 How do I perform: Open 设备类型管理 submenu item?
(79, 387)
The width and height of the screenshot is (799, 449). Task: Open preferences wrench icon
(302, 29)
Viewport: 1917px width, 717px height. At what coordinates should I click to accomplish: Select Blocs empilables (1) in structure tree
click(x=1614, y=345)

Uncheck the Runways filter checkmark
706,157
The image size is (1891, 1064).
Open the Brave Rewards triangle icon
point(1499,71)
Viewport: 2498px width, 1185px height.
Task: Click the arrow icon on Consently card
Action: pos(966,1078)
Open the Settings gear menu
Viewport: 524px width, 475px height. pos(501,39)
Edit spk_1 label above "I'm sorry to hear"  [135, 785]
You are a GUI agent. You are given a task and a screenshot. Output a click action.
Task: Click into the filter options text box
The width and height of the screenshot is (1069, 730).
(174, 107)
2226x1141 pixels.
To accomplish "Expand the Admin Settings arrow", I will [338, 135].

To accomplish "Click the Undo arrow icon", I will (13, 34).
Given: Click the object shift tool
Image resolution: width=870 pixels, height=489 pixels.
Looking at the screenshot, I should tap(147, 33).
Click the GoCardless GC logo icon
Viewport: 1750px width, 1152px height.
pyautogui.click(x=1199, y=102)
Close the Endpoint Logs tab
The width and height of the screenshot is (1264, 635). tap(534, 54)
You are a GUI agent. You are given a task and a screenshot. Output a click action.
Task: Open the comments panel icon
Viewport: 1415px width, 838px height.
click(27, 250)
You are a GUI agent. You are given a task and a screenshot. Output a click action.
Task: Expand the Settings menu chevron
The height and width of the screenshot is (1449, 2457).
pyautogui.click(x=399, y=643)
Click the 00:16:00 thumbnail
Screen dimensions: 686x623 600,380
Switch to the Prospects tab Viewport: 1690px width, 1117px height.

· · · ·

What you should do: Nothing but a number is wanted here: how many lines of the material contain the string "will".

Answer: 2